§ **Task to carry out**
The required output is every record, reproduced exactly.

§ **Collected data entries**

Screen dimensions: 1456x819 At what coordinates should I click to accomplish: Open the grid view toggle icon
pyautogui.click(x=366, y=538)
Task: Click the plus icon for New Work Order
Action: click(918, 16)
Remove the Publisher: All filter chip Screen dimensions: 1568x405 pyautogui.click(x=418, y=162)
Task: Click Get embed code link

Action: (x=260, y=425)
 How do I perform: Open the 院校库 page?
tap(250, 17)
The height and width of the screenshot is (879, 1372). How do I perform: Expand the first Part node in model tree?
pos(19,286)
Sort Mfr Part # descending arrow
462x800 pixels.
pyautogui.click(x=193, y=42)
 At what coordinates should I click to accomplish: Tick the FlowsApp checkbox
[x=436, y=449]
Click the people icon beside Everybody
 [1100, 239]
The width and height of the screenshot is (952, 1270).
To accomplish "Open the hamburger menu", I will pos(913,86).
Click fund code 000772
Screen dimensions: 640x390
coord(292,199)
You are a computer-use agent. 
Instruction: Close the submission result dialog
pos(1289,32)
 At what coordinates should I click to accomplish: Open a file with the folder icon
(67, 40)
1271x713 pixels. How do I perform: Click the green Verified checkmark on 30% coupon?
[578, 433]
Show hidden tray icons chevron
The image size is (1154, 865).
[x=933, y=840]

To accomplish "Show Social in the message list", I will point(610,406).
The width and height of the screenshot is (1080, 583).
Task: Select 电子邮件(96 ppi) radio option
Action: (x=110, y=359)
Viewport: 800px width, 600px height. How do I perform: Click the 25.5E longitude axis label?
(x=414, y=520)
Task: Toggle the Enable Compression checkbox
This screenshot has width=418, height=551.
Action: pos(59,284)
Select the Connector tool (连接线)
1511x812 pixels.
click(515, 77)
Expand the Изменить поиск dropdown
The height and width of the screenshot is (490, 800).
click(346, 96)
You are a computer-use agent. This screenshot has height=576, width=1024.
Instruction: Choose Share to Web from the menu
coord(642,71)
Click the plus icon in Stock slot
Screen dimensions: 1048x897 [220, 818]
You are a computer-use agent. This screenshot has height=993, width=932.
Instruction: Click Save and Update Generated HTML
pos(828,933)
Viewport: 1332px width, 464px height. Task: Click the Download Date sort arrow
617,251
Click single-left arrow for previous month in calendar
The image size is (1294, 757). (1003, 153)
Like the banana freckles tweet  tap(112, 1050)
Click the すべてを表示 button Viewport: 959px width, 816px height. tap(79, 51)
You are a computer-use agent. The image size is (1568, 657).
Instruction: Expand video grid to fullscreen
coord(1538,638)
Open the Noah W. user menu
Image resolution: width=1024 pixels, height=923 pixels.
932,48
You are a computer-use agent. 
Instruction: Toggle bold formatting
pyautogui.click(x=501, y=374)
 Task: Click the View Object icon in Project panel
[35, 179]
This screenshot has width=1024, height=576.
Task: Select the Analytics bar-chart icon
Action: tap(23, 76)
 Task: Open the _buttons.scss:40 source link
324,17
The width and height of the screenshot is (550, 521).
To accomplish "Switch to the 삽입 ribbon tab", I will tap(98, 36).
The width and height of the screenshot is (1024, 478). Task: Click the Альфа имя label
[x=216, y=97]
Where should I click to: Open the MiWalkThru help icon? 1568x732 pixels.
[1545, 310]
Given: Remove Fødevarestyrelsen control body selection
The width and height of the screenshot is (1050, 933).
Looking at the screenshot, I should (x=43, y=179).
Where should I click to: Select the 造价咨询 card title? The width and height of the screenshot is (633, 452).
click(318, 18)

§ **Exercise solution**
Screen dimensions: 1456x819 At what coordinates should I click to accomplish: Open the grid view toggle icon
pyautogui.click(x=366, y=538)
Task: Click the plus icon for New Work Order
Action: click(918, 16)
Remove the Publisher: All filter chip Screen dimensions: 1568x405 pyautogui.click(x=418, y=162)
Task: Click Get embed code link

Action: (x=260, y=425)
 How do I perform: Open the 院校库 page?
tap(250, 17)
The height and width of the screenshot is (879, 1372). How do I perform: Expand the first Part node in model tree?
pos(19,286)
Sort Mfr Part # descending arrow
462x800 pixels.
pyautogui.click(x=193, y=42)
 At what coordinates should I click to accomplish: Tick the FlowsApp checkbox
[x=436, y=449]
Click the people icon beside Everybody
 [1100, 239]
The width and height of the screenshot is (952, 1270).
To accomplish "Open the hamburger menu", I will pos(913,86).
Click fund code 000772
Screen dimensions: 640x390
coord(292,199)
You are a computer-use agent. 
Instruction: Close the submission result dialog
pos(1289,32)
 At what coordinates should I click to accomplish: Open a file with the folder icon
(67, 40)
1271x713 pixels. How do I perform: Click the green Verified checkmark on 30% coupon?
[578, 433]
Show hidden tray icons chevron
The image size is (1154, 865).
[x=933, y=840]

To accomplish "Show Social in the message list", I will point(610,406).
The width and height of the screenshot is (1080, 583).
Task: Select 电子邮件(96 ppi) radio option
Action: (x=110, y=359)
Viewport: 800px width, 600px height. How do I perform: Click the 25.5E longitude axis label?
(x=414, y=520)
Task: Toggle the Enable Compression checkbox
This screenshot has width=418, height=551.
Action: pos(59,284)
Select the Connector tool (连接线)
1511x812 pixels.
click(515, 77)
Expand the Изменить поиск dropdown
The height and width of the screenshot is (490, 800).
click(346, 96)
You are a computer-use agent. This screenshot has height=576, width=1024.
Instruction: Choose Share to Web from the menu
coord(642,71)
Click the plus icon in Stock slot
Screen dimensions: 1048x897 [220, 818]
You are a computer-use agent. This screenshot has height=993, width=932.
Instruction: Click Save and Update Generated HTML
pos(828,933)
Viewport: 1332px width, 464px height. Task: Click the Download Date sort arrow
617,251
Click single-left arrow for previous month in calendar
The image size is (1294, 757). (1003, 153)
Like the banana freckles tweet  tap(112, 1050)
Click the すべてを表示 button Viewport: 959px width, 816px height. tap(79, 51)
You are a computer-use agent. The image size is (1568, 657).
Instruction: Expand video grid to fullscreen
coord(1538,638)
Open the Noah W. user menu
Image resolution: width=1024 pixels, height=923 pixels.
932,48
You are a computer-use agent. 
Instruction: Toggle bold formatting
pyautogui.click(x=501, y=374)
 Task: Click the View Object icon in Project panel
[35, 179]
This screenshot has width=1024, height=576.
Task: Select the Analytics bar-chart icon
Action: tap(23, 76)
 Task: Open the _buttons.scss:40 source link
324,17
The width and height of the screenshot is (550, 521).
To accomplish "Switch to the 삽입 ribbon tab", I will tap(98, 36).
The width and height of the screenshot is (1024, 478). Task: Click the Альфа имя label
[x=216, y=97]
Where should I click to: Open the MiWalkThru help icon? 1568x732 pixels.
[1545, 310]
Given: Remove Fødevarestyrelsen control body selection
The width and height of the screenshot is (1050, 933).
Looking at the screenshot, I should (x=43, y=179).
Where should I click to: Select the 造价咨询 card title? The width and height of the screenshot is (633, 452).
click(318, 18)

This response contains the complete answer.